American League: Angels, Blue Jays. Yes, get your passports in order. Toronto is on the move. But the Angels win the one-gamer and advance.

National League: Marlins, Diamondbacks. With the Snakes slithering ahead to the next round.

World Series

Tigers over Giants: With Prince, Cabrera, Verlander and Co., the Tigers are primed to leave paw prints everywhere they go.


AL MVP: Robinson Cano, Yankees. Call it an upset if you like, with Fielder and Pujols crossing the border into the AL. But Cano is a great player surrounded by a great lineup in a great place to hit.

NL MVP: Matt Kemp, Dodgers. He figured things out last year, and when great talent, motivation and brains work together, Kemp's 2010 is what you get. The Reds' Votto and the Diamondbacks' Upton will be in the mix, let's see what the Brewers' Braun does and the Pirates' McCutchen very well may be in the conversation this year, too.
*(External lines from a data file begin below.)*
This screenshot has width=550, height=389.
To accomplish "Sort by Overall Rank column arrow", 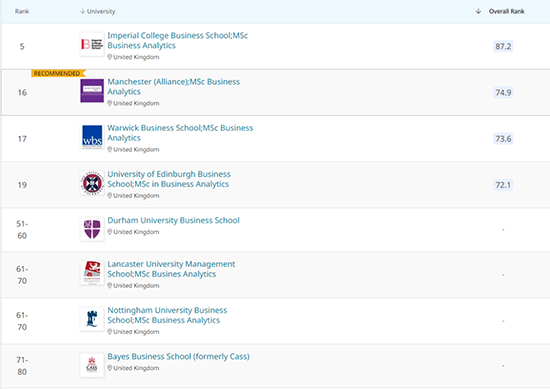I will pyautogui.click(x=478, y=11).
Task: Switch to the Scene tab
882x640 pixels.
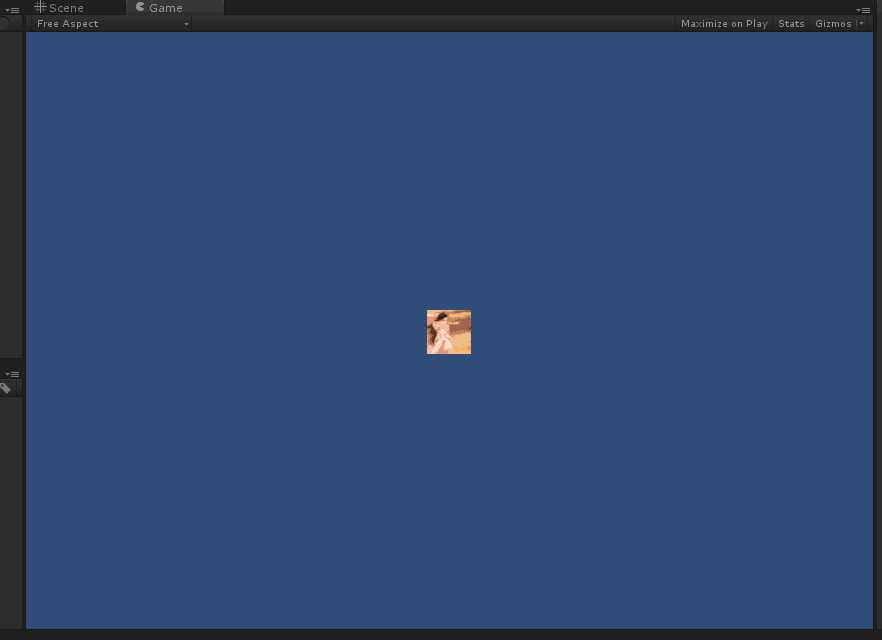Action: 59,7
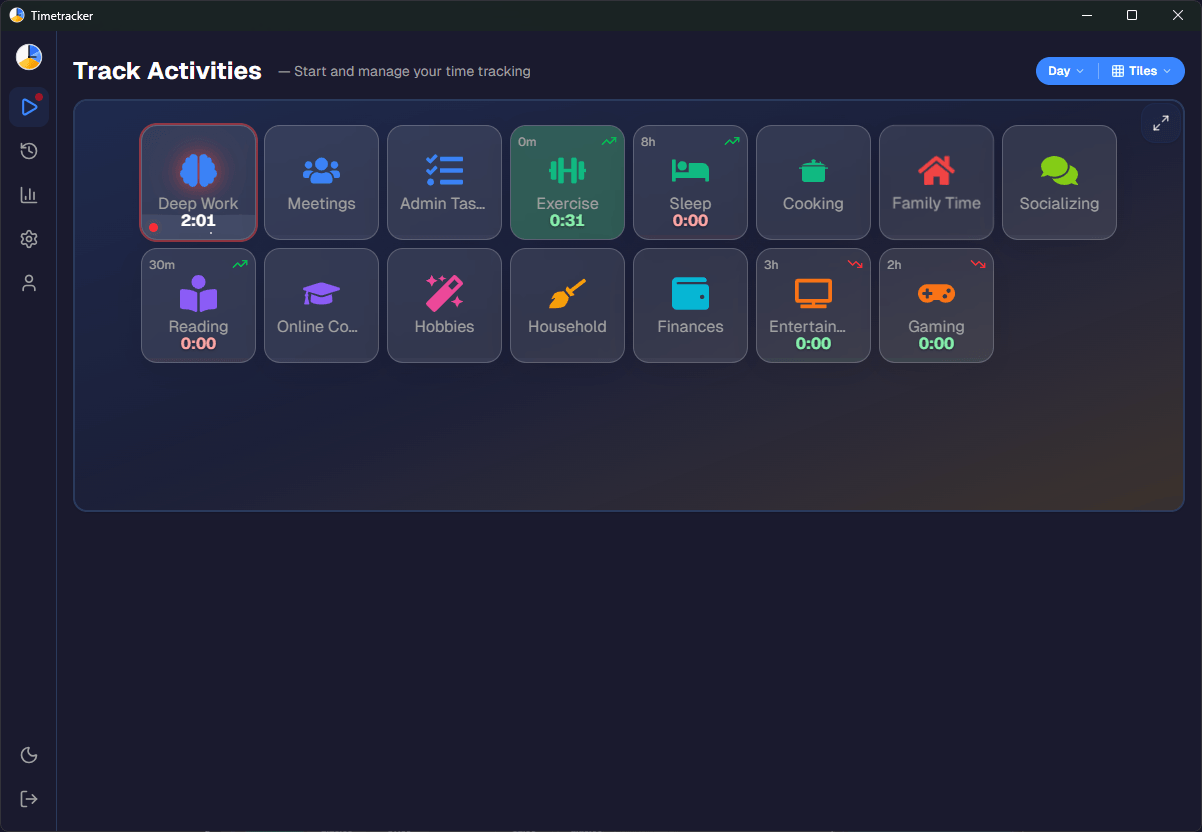The height and width of the screenshot is (832, 1202).
Task: Select the Household broom tile
Action: coord(567,305)
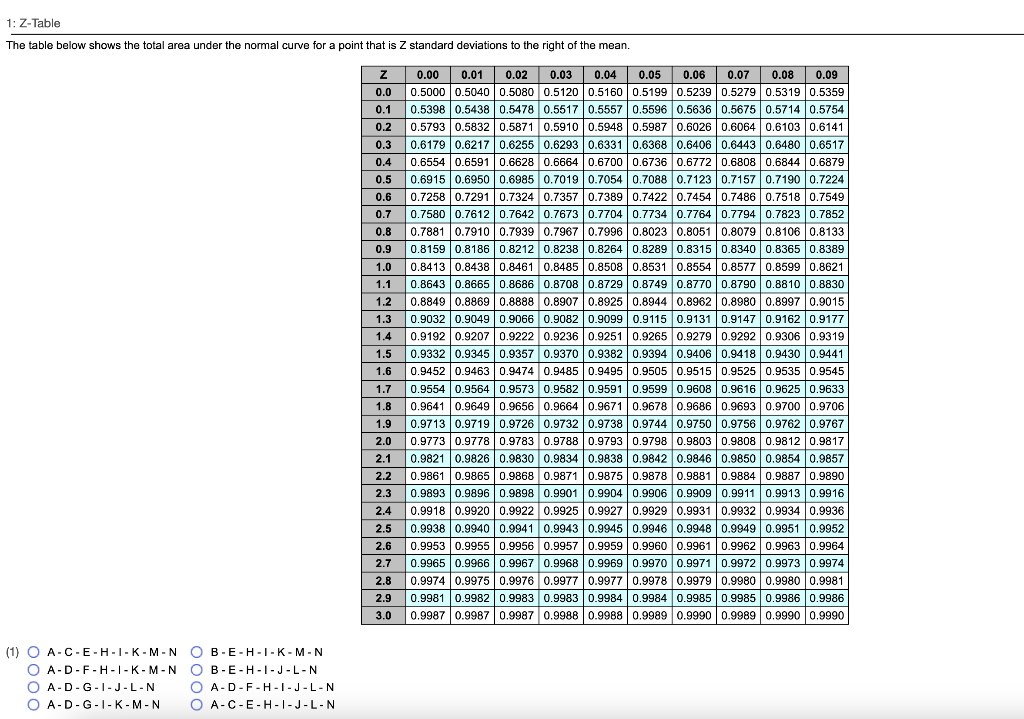Click the Z column header cell
1024x719 pixels.
[380, 74]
AL Cy Young: Justin Verlander, Tigers. He won the Cy and MVP last year, and this guy is no one-hit wonder. I love how driven he is to win multiple Cys, multiple World Series' and land in the Hall of Fame. Could happen, too.

NL Cy Young: Tim Lincecum. He's stronger than he has been via offseason workouts, and he gets smarter every year. Plus, he works in a division full of pitcher's ballparks. Chalk him up for Cy No. 3.

AL Rookie of the Year: Matt Moore, Rays. Seems utterly preposterous to say, but Moore is going to be better than James Shields and David Price.

NL Rookie of the Year: Devin Mesoraco, Reds. Though Ryan Hanigan will get time behind the plate early, Mesoraco is on the launching pad. Teammate Zack Cozart, Cincinnati's shortstop, will be among his stiffest competitors.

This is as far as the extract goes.